- WHAT YOU HAVE TO DO: Give the rows between the one containing "is (639, 333)." and the one containing "will tap(527, 237).", inclusive, as a numbered list. Leave out any blank lines.

# Start of AVAILABLE DATA

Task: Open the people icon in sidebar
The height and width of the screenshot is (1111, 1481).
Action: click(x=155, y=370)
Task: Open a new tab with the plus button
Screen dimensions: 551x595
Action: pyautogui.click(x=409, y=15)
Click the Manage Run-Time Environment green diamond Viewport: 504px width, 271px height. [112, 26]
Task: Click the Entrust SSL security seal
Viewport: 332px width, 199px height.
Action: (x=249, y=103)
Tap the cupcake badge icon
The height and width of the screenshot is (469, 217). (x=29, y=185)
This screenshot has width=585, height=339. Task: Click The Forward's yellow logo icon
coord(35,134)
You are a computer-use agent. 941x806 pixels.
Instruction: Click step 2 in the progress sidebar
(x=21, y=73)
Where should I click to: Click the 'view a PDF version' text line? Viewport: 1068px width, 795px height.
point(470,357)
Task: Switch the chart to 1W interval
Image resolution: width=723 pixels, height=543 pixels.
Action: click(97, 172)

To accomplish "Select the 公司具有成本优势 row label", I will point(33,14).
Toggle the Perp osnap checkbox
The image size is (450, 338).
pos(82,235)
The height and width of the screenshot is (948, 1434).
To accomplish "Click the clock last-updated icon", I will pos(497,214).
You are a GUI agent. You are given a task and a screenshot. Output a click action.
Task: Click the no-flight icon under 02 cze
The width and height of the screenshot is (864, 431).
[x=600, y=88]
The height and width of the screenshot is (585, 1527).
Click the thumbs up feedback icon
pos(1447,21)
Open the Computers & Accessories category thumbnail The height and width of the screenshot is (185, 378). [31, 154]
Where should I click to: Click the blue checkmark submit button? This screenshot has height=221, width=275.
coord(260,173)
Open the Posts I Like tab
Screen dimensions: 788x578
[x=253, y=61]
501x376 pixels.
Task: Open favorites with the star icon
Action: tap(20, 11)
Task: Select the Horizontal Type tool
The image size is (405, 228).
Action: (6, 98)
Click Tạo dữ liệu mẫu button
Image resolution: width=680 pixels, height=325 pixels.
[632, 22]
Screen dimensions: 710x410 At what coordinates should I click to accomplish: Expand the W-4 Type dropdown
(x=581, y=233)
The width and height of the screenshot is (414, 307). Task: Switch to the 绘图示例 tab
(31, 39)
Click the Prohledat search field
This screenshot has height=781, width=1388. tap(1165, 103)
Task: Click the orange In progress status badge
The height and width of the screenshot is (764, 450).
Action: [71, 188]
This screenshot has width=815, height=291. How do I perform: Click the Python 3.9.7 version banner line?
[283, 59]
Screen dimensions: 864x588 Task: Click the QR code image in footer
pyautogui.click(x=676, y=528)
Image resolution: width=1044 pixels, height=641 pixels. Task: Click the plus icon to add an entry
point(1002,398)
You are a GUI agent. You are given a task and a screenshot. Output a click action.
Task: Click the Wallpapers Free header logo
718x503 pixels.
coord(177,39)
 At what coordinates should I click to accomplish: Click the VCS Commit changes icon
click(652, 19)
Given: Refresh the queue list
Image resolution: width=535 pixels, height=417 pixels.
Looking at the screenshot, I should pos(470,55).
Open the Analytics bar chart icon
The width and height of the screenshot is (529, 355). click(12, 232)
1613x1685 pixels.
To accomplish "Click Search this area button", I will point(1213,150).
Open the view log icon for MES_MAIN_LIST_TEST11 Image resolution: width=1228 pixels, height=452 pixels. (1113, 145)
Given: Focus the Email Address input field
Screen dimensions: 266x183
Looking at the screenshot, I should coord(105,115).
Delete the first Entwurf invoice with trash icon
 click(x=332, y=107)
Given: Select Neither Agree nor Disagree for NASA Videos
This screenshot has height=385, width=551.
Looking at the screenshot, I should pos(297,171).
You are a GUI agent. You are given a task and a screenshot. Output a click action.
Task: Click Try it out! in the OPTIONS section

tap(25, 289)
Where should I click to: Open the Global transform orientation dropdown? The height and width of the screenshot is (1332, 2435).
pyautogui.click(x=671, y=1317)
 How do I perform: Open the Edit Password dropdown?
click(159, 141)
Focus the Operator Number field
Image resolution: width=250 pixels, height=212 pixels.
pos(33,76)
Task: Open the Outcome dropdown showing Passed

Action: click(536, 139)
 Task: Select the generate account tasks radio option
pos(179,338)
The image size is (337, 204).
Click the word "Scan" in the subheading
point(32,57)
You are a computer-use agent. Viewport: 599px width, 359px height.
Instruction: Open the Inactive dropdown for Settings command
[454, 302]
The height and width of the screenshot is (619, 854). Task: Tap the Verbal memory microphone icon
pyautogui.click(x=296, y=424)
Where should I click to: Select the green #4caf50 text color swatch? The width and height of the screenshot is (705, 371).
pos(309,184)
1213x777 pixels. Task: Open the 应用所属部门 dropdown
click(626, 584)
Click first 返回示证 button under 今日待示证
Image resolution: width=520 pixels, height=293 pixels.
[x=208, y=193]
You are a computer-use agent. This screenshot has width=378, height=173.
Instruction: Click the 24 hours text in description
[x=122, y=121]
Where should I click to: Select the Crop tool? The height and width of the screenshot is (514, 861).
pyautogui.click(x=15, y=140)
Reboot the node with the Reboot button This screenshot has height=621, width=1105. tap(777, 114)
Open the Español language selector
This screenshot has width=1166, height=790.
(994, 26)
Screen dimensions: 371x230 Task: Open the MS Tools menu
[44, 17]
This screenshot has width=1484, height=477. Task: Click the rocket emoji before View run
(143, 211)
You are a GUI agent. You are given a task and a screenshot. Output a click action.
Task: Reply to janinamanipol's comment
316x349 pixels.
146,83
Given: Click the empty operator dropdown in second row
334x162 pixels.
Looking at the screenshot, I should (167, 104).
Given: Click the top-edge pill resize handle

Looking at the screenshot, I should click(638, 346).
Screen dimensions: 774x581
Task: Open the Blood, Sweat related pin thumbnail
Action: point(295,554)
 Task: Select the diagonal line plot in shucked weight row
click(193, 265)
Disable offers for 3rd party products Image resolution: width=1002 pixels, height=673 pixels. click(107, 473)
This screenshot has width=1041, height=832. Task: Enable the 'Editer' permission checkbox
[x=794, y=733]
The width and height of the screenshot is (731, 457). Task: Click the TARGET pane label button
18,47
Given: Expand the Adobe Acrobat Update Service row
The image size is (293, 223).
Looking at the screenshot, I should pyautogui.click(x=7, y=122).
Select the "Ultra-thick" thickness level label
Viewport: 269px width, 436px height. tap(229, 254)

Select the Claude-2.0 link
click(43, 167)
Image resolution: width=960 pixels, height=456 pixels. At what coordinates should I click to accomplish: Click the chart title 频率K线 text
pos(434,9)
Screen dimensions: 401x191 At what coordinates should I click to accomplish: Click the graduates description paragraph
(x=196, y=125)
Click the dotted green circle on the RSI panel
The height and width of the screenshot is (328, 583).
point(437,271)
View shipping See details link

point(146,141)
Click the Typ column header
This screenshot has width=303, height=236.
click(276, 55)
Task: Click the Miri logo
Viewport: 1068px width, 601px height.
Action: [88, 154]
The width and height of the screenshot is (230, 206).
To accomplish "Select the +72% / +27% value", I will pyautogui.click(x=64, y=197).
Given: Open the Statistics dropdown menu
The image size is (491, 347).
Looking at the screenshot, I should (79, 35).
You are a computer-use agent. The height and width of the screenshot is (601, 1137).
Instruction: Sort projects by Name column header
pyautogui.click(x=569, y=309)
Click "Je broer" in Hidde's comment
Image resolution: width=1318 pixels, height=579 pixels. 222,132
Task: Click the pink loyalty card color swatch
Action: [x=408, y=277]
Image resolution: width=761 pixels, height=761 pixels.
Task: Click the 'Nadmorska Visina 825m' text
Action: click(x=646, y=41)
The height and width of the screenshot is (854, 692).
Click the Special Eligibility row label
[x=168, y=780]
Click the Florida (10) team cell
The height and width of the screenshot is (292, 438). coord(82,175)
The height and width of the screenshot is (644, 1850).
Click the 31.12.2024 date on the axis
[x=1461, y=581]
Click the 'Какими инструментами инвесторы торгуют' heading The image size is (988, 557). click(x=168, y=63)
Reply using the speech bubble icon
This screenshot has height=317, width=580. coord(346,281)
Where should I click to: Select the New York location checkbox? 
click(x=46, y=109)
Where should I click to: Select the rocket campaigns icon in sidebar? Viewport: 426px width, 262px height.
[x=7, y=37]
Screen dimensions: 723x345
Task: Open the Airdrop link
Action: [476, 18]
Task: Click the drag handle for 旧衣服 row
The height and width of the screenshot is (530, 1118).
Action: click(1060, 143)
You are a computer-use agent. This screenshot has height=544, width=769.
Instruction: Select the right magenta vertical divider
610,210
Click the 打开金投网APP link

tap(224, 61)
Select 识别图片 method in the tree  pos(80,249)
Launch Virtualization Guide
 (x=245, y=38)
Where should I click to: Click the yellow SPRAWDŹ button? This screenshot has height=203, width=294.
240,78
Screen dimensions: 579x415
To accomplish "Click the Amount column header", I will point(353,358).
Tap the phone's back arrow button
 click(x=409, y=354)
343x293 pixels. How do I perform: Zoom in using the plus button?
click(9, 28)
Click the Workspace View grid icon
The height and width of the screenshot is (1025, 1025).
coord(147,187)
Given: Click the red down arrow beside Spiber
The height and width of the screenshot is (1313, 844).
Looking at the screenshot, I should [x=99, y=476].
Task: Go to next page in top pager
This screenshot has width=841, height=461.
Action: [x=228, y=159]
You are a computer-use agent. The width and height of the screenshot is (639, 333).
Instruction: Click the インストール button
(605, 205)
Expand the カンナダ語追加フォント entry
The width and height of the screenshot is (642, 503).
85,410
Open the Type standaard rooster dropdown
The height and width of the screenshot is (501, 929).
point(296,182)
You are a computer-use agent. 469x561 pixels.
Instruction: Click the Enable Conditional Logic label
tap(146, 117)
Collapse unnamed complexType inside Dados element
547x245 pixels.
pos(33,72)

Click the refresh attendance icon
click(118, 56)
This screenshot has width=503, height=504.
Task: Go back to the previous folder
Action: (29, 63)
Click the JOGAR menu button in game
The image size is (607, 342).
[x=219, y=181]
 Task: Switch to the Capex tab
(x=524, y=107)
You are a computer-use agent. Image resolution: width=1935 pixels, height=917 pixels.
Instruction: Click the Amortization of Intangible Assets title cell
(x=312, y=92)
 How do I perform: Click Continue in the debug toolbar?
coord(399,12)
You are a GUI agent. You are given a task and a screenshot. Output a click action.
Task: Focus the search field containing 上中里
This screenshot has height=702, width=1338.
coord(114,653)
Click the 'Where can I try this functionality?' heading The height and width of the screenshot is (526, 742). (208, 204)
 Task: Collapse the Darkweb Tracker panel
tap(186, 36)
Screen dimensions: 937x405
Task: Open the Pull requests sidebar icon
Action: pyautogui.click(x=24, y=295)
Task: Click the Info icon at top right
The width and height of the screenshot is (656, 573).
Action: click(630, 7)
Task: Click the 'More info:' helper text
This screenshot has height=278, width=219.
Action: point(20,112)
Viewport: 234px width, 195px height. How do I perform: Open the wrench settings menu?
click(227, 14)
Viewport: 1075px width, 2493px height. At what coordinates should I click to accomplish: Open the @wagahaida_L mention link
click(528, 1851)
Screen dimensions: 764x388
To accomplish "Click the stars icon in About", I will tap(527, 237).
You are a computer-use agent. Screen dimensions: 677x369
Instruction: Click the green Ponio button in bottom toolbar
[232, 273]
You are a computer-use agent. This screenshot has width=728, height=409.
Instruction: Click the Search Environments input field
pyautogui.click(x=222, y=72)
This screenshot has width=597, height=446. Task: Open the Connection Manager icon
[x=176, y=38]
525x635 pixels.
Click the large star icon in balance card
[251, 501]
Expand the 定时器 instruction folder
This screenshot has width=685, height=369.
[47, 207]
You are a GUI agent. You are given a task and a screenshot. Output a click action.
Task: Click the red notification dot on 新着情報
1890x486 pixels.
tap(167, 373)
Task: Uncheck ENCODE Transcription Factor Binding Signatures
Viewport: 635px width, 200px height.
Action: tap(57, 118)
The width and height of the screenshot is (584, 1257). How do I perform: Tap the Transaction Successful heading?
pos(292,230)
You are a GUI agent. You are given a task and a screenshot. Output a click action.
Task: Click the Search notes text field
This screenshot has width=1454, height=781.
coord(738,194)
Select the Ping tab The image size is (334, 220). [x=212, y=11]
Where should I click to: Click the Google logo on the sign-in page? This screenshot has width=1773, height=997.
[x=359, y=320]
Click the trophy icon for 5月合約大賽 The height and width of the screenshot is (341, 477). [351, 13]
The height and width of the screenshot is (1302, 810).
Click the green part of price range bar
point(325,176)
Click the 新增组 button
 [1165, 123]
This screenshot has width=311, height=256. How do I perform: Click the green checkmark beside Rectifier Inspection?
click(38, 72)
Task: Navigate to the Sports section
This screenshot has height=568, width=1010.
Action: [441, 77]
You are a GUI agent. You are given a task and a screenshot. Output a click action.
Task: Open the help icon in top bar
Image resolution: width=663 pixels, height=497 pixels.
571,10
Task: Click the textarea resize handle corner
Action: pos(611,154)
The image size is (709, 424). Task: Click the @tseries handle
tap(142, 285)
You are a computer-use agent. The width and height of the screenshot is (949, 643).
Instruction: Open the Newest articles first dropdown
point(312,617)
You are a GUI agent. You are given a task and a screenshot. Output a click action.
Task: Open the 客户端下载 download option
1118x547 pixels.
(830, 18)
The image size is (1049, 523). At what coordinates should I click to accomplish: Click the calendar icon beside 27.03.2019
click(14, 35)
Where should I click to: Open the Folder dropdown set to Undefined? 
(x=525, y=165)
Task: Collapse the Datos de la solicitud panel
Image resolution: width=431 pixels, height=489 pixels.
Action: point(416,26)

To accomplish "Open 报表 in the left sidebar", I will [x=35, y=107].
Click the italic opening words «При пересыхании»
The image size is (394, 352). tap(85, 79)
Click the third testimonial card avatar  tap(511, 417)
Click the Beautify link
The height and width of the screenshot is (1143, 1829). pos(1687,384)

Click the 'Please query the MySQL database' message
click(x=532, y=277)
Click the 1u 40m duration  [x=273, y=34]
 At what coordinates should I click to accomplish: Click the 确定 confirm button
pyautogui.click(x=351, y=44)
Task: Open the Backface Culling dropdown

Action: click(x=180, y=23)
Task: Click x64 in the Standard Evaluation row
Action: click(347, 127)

# End of AVAILABLE DATA

- WORKED SOLUTION:
1. You are a computer-use agent. The width and height of the screenshot is (639, 333).
2. Instruction: Click the インストール button
3. (605, 205)
4. Expand the カンナダ語追加フォント entry
5. The width and height of the screenshot is (642, 503).
6. 85,410
7. Open the Type standaard rooster dropdown
8. The height and width of the screenshot is (501, 929).
9. point(296,182)
10. You are a computer-use agent. 469x561 pixels.
11. Instruction: Click the Enable Conditional Logic label
12. tap(146, 117)
13. Collapse unnamed complexType inside Dados element
14. 547x245 pixels.
15. pos(33,72)
16. Click the refresh attendance icon
17. click(118, 56)
18. This screenshot has width=503, height=504.
19. Task: Go back to the previous folder
20. Action: (29, 63)
21. Click the JOGAR menu button in game
22. The image size is (607, 342).
23. [x=219, y=181]
24.  Task: Switch to the Capex tab
25. (x=524, y=107)
26. You are a computer-use agent. Image resolution: width=1935 pixels, height=917 pixels.
27. Instruction: Click the Amortization of Intangible Assets title cell
28. (x=312, y=92)
29.  How do I perform: Click Continue in the debug toolbar?
30. coord(399,12)
31. You are a GUI agent. You are given a task and a screenshot. Output a click action.
32. Task: Focus the search field containing 上中里
33. This screenshot has height=702, width=1338.
34. coord(114,653)
35. Click the 'Where can I try this functionality?' heading The height and width of the screenshot is (526, 742). (208, 204)
36.  Task: Collapse the Darkweb Tracker panel
37. tap(186, 36)
38. Screen dimensions: 937x405
39. Task: Open the Pull requests sidebar icon
40. Action: pyautogui.click(x=24, y=295)
41. Task: Click the Info icon at top right
42. The width and height of the screenshot is (656, 573).
43. Action: click(630, 7)
44. Task: Click the 'More info:' helper text
45. This screenshot has height=278, width=219.
46. Action: point(20,112)
47. Viewport: 234px width, 195px height. How do I perform: Open the wrench settings menu?
48. click(227, 14)
49. Viewport: 1075px width, 2493px height. At what coordinates should I click to accomplish: Open the @wagahaida_L mention link
50. click(528, 1851)
51. Screen dimensions: 764x388
52. To accomplish "Click the stars icon in About", I will tap(527, 237).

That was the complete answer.